Невозможно представить себе, чтобы, скажем, в Берлине (из всех развитых стран театральная система Германии наиболее близка нашей) на афише государственного дотационного театра появились пьесы Рэя Куни или Нила Саймона. Или чтобы мировую классику играли так, как играют Куни и Саймона. Для подобных зрелищ есть другие места — автономные, независимые, коммерческие, куда народ приходит позабавиться, где никто не строит из себя достояние. И гарантом такой жесткой сегрегации выступает, кстати, не сомнительный попечительский совет, а профессиональное достоинство и репутация художников. Иначе быть не может, потому что не может быть никогда.
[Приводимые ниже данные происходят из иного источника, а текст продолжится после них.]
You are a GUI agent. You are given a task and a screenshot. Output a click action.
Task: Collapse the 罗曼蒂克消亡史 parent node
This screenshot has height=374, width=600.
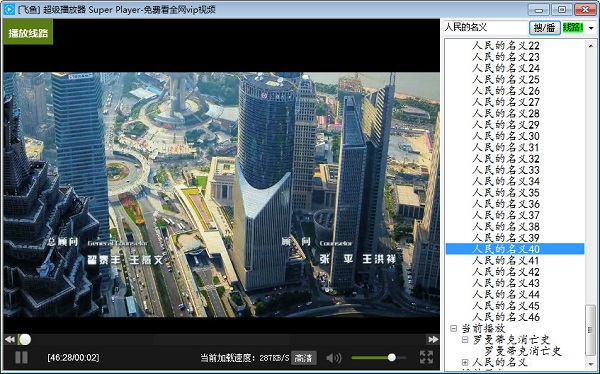[x=465, y=340]
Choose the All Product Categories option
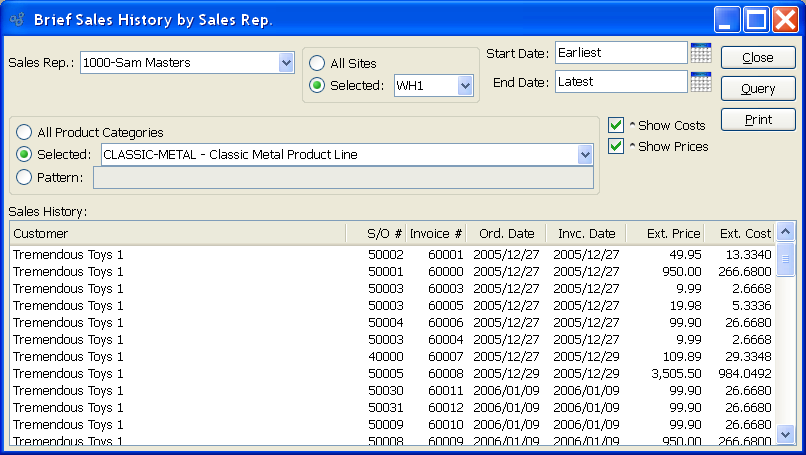The image size is (806, 455). pyautogui.click(x=24, y=132)
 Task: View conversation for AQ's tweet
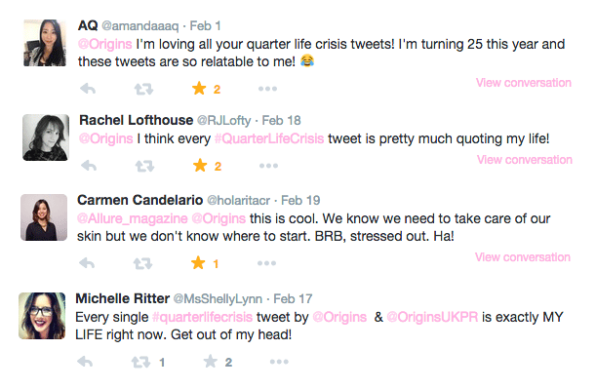(523, 83)
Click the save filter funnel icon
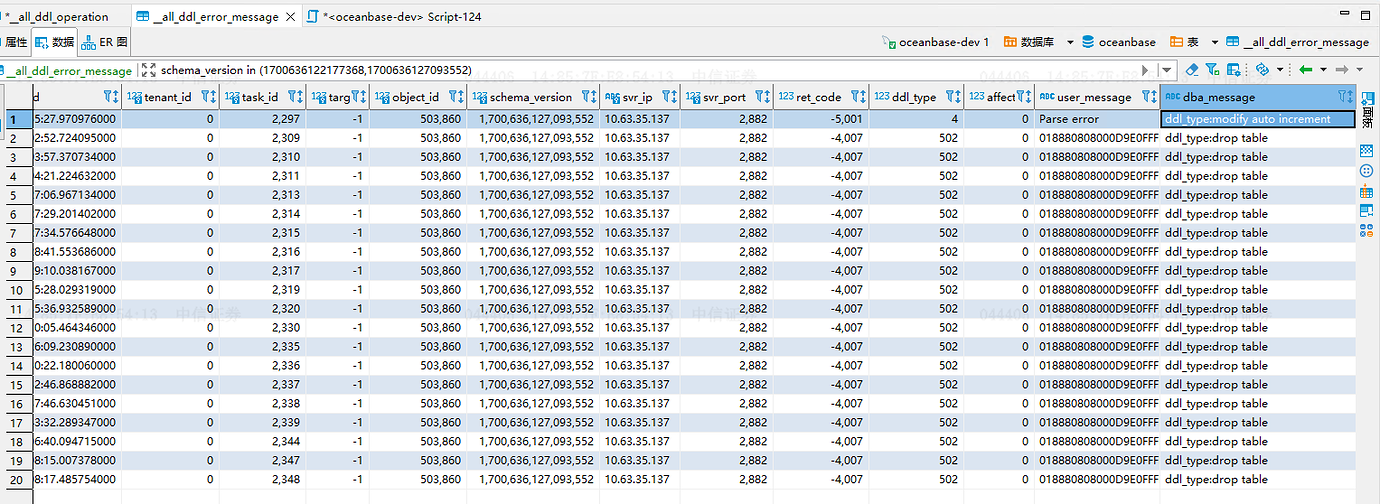 tap(1212, 70)
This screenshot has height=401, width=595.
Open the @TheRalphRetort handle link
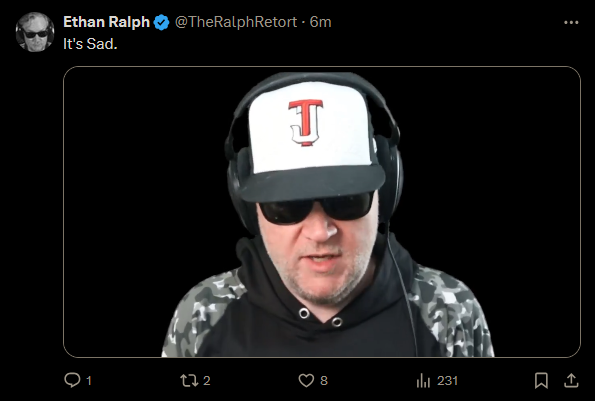click(236, 22)
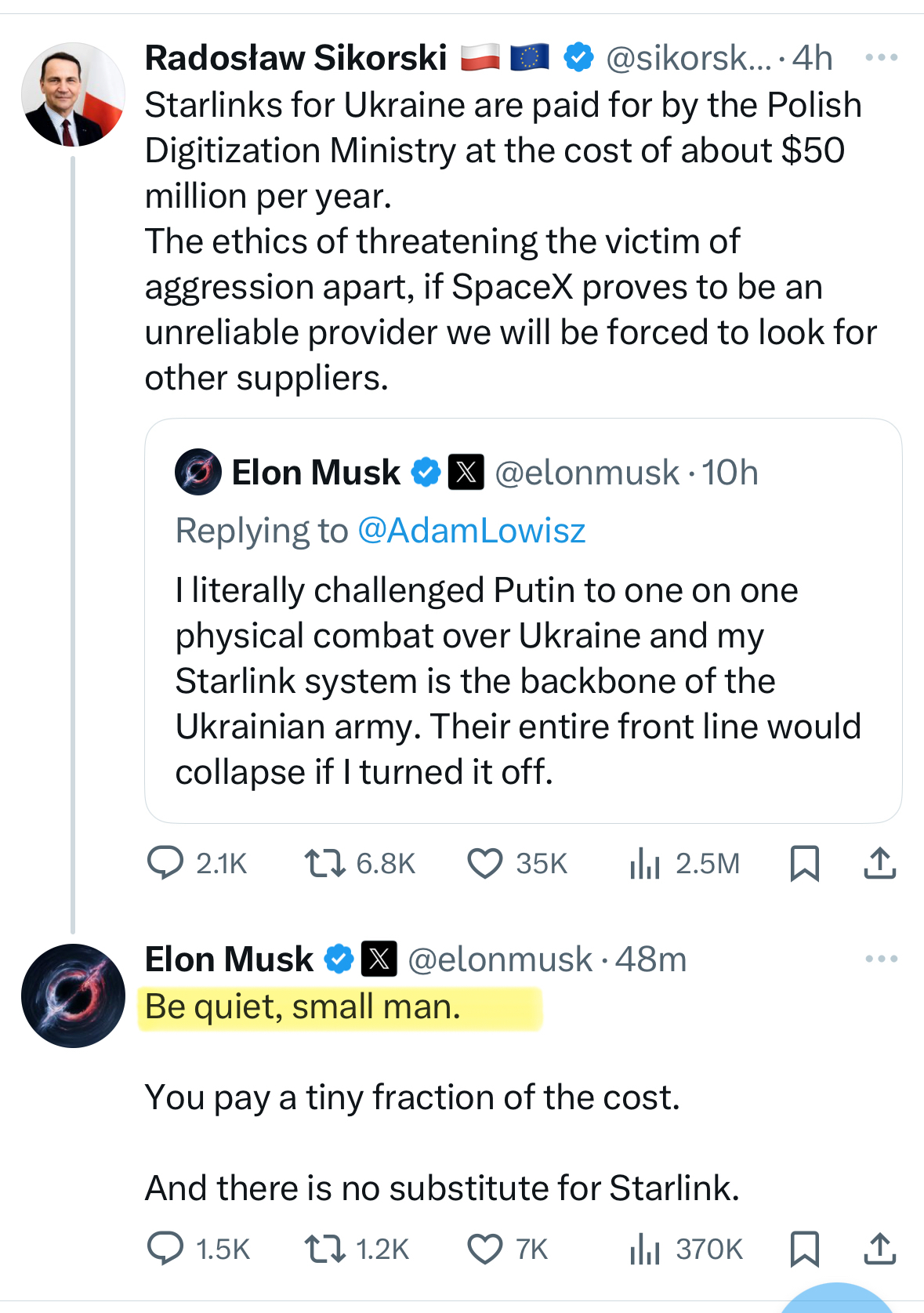Open Elon Musk's black hole avatar
Viewport: 924px width, 1313px height.
tap(73, 996)
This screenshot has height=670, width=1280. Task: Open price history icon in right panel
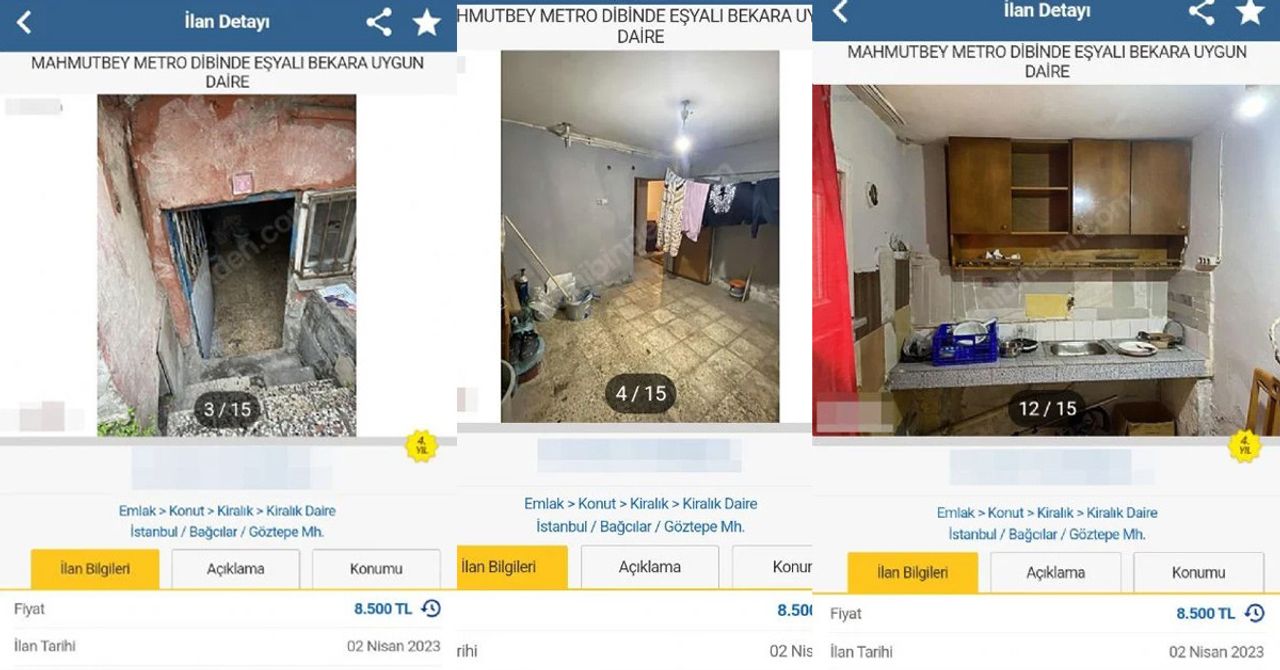(1254, 613)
А у нас пафос с коммерцией так переплелись, что иной храм Мельпомены уже не отличить от борделя. Вот и предлагают выделить группу репертуарных театров-достояний, обеспечить их выше крыши и тем самым освободить от необходимости "крутиться", а остальных отпустить на свободу. Мысль, может быть, и здравая, да только многие из кандидатов в достояния сегодня творчески несостоятельны. И потом — кто будет составлять списки счастливчиков? Чиновники? А хоть бы и критики. Все равно в одно прекрасное утро мы можем узнать, что МХАТ имени Горького — национальное достояние, а "Мастерская Фоменко" — нет. Вы не можете себе представить такого маразма? Я лично запросто могу. Все-таки в России живем. То есть в условиях постоянного трагического противоречия: оставить все как есть невозможно, но реформы, скорее всего, ни к чему хорошему не приведут.